Today, Slow Food is a huge global organisation, protecting thousands of food products and artisans from extinction. But it all started with Carlo Petrini – a Piedmontese journalist – and a few friends in a basement. This is the story of Slow Food.

Pete worked as a food writer at Great British Chefs.

Pete worked as a food writer at Great British Chefs and trained at Leiths School of Food and Wine in London. Although there’s very little he won’t eat, his real passion is health and nutrition, and showing people that healthy food can be delicious too. When he’s not writing or cooking, you’ll probably find him engrossed in a bowl of pho.

March 20, 1986 marks an important point in Italian culinary history. This was the day McDonald’s opened its doors to the Italian public for the first time ever, planting the famous golden arches in Rome’s Piazza di Spagna. With seating for around 450 people, Rome’s McDonald’s was the biggest in the world at the time, and occupied a giant site just a block away from Rome’s famous Spanish Steps.

Data excerpts:
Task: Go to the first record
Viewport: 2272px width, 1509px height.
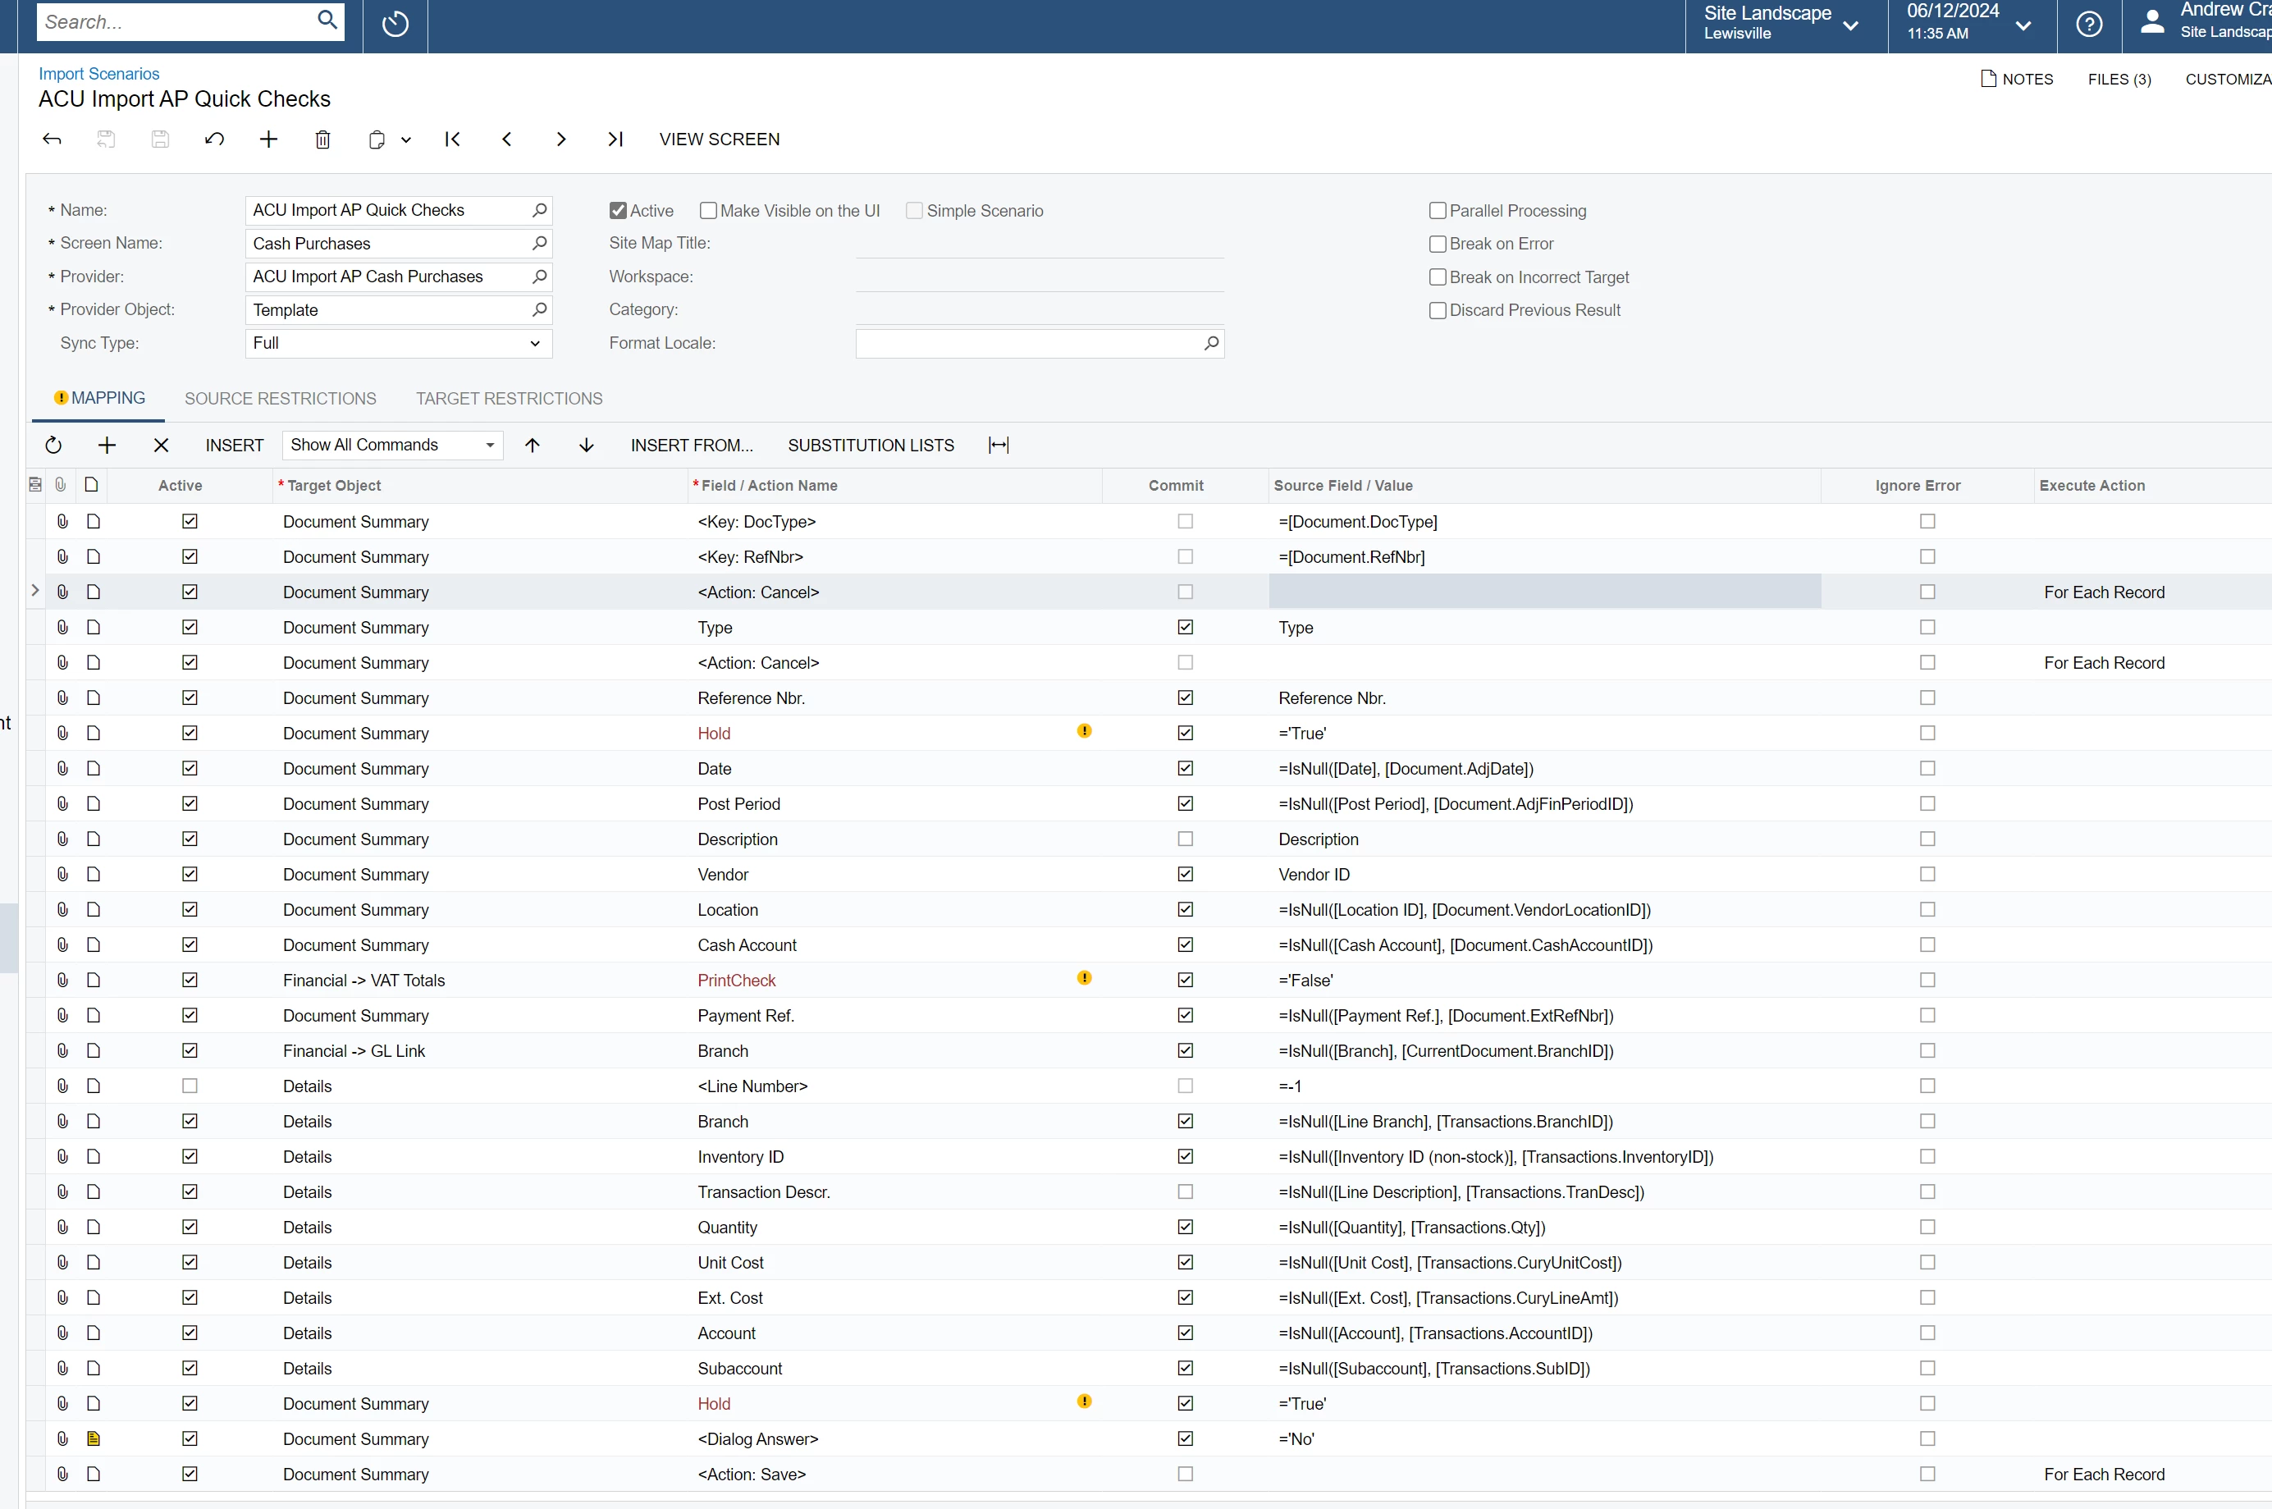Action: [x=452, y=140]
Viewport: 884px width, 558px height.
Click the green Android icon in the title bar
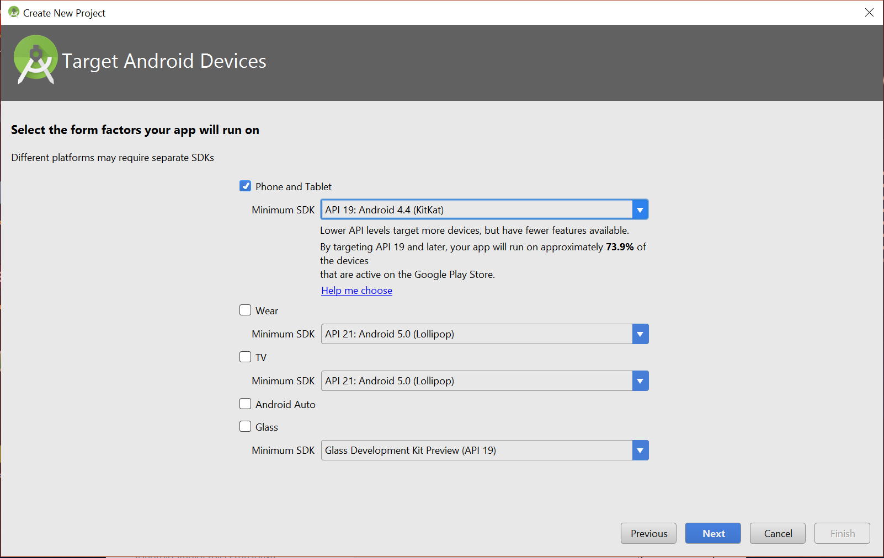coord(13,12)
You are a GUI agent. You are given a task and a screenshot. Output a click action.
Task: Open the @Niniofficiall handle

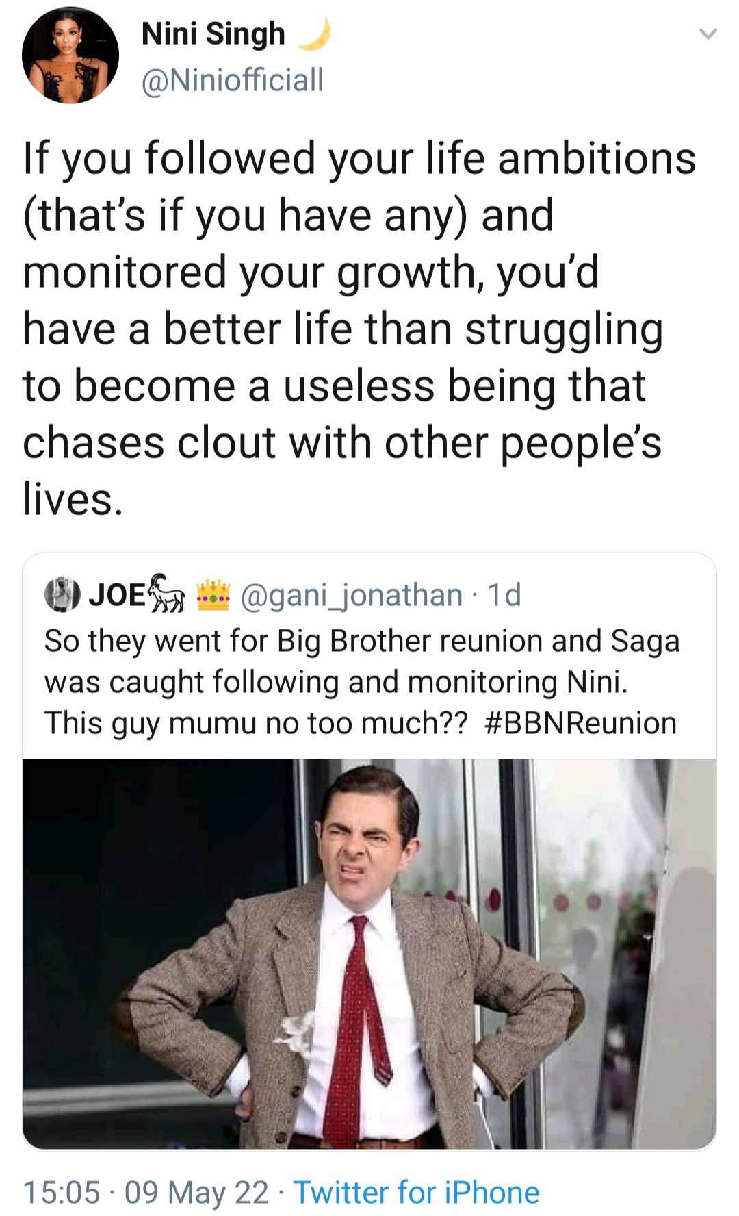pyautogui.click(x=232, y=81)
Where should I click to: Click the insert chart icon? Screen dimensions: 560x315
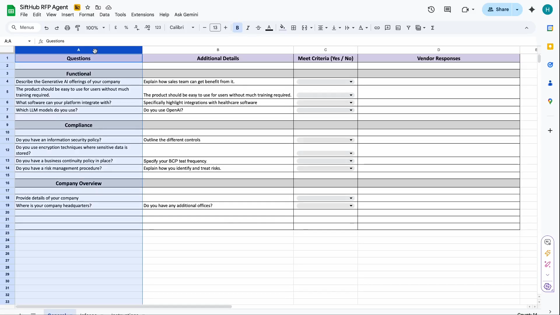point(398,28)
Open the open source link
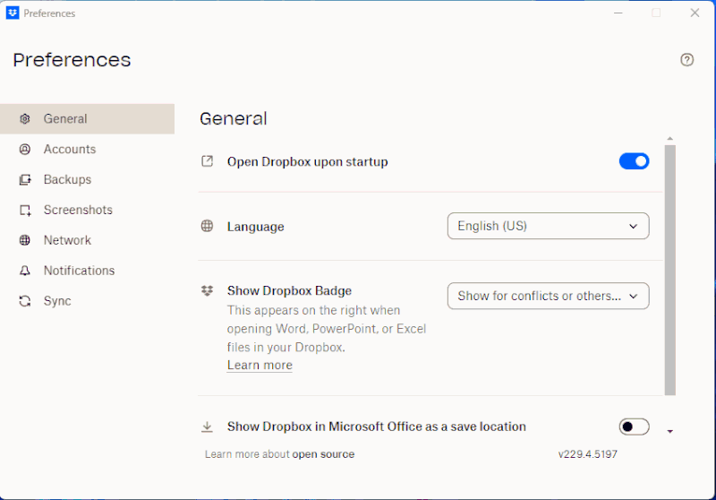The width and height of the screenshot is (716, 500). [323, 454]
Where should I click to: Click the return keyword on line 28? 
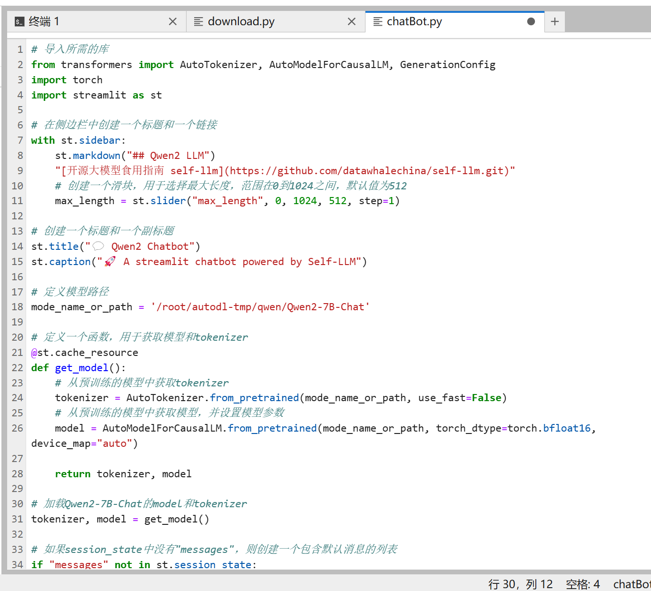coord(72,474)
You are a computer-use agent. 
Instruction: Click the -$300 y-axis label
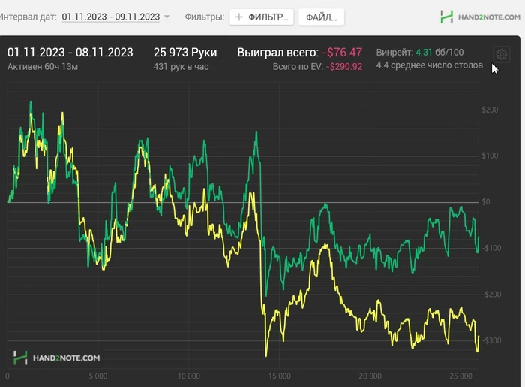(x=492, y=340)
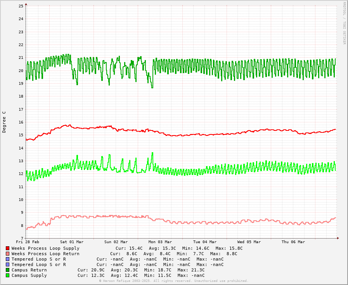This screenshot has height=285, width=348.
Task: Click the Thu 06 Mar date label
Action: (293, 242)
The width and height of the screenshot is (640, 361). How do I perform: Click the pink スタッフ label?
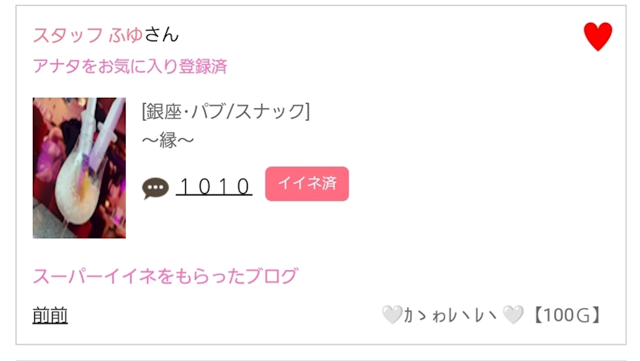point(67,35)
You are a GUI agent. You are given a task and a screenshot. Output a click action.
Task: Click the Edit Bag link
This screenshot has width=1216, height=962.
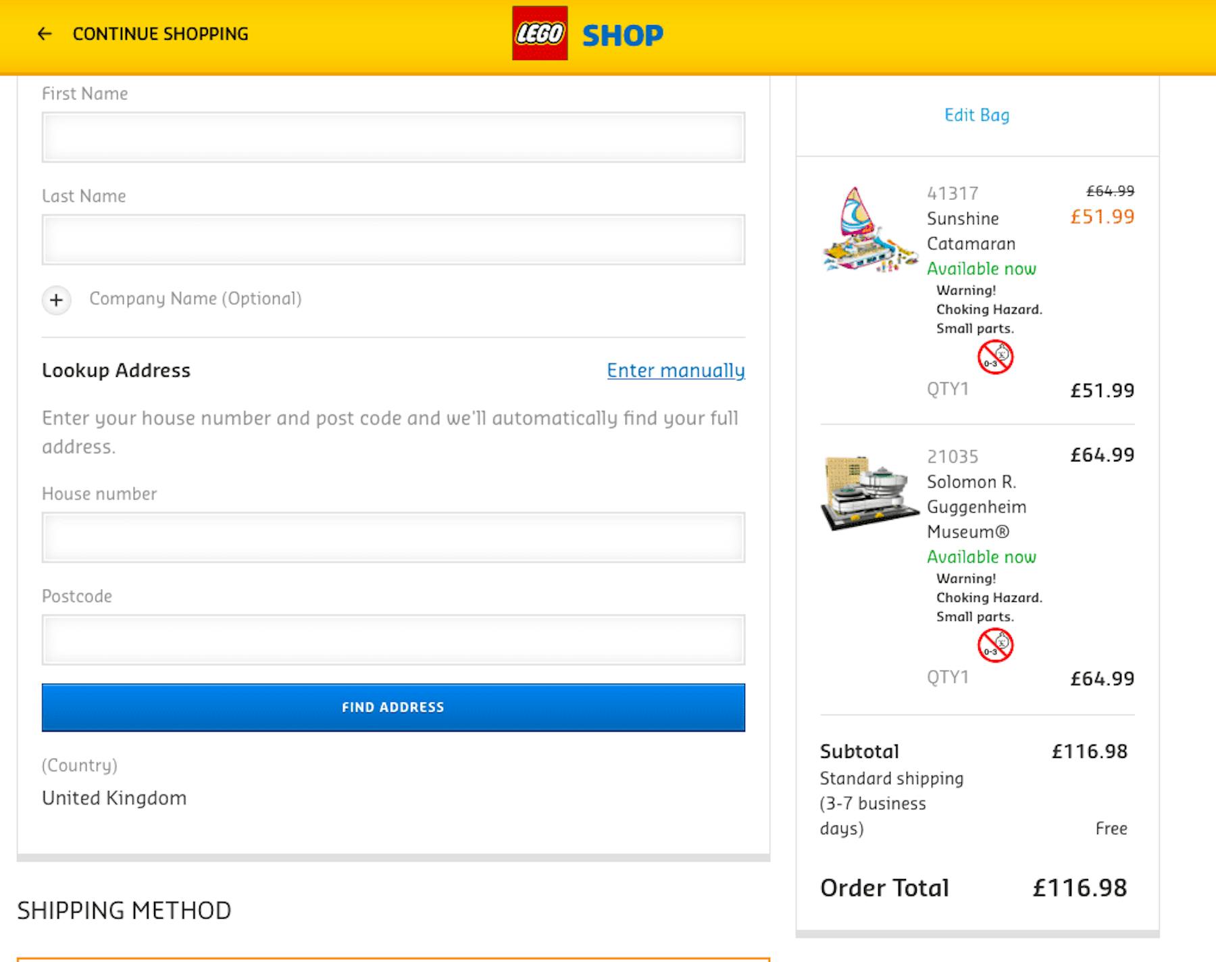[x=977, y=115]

Tasks to perform:
A. Translate this sentence from the Slow Food passage into Spanish: "But it all started with Carlo Petrini – a Piedmontese journalist – and a few friends in a basement."
B. Reproduce word for word the part of the Slow Food passage that opens with the words containing "Today, Slow Food" and closes with "of Slow Food.".

Task-by-task solutions:
A. Pero todo comenzó con Carlo Petrini —un periodista piamontés— y unos cuantos amigos en un sótano.

B.
Today, Slow Food is a huge global organisation, protecting thousands of food products and artisans from extinction. But it all started with Carlo Petrini – a Piedmontese journalist – and a few friends in a basement. This is the story of Slow Food.